Presented at LASA 2015
San Juan, Puerto Rico, May 2015

“Roa Bastosmachine: Explosiveness and Multitude in the Boom”

This is the third of a trio of essays, at present in varying states of completion, in which I explore the relationship between Latin American literature and posthegemony. Each of the three is dedicated to a distinct aspect of posthegemony, though collectively they are united by an interest in machines and the machinic. Hence with their titles I appropriate the formulation of East German playwright Heiner Müller, whose Hamletmachine is a well-known recasting and reinvention of Shakespeare. The other two essays are “Arguedasmachine” (on affect) and “Borgesmachine” (on habit). Together, these essays are also intended to constitute a re-reading of the Latin American canon, and so to suggest that posthegemony is far from being a marginal aspect of literary production, but rather a central and ineludible feature of the so-called mainstream. For there is, of course, no hegemony and never has been.

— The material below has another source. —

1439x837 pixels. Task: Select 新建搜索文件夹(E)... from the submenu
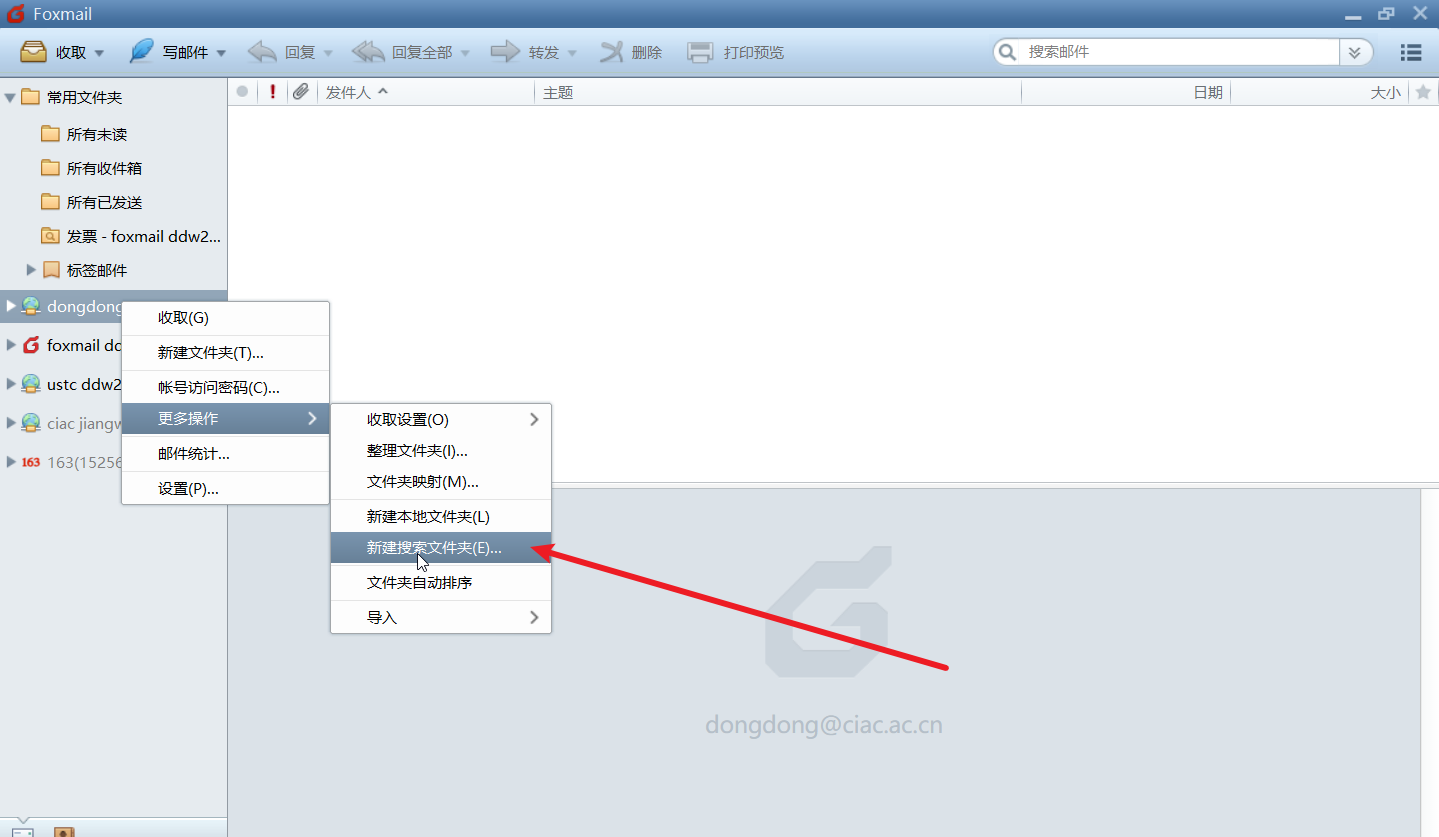(x=434, y=548)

Boom! Already the name itself of Latin America’s most famous and influential literary movement indicates unpredictability, disruption, and not a little violence. The pity is that it was so quickly and so easily defused, domesticated, captured. Boom! Already the name itself is transcultural, transculturated, transculturating: an English term to describe a phenomenon with global ramifications, from Buenos Aires to Barcelona; Paris, Mexico City, New York. And yet the movement’s key texts are still read in regionalist or localist terms, as national allegories or tales of underdevelopment. Boom! Already the name itself is onomatopoeic rather than signifying, interjection rather than sign: it does not so much refer to something elsewhere, as instantiate and reproduce an sensation here and now; its impact is intense and affective, a matter of feeling and the body rather than interpretation or consent. And yet our reading of the movement’s authors is endlessly wrapped up in issues of representation and representativity. Boom! Already with the name itself there is nothing natural or organic here, rather an explosion that shatters boundaries and sows disorder with immediate effect, before we even have time to catch our breath. It is a mad machine, or volatile conjunction of machinery, that works always by breaking down, in fits and starts, setting off a chain reaction that multiplies and resonates with an entire multitude. What a mistake to have ever said the Boom, as though it were once and once only. Boom! As Gilles Deleuze and Félix Guattari put it in another context, “Everywhere it is machines [. . .] machines driving other machines, machines being driven by other machines, with all the necessary couplings and connections” (). Everywhere they fire and discharge, detonate and recompose something new from the pieces. Boom! Boom! BOOM!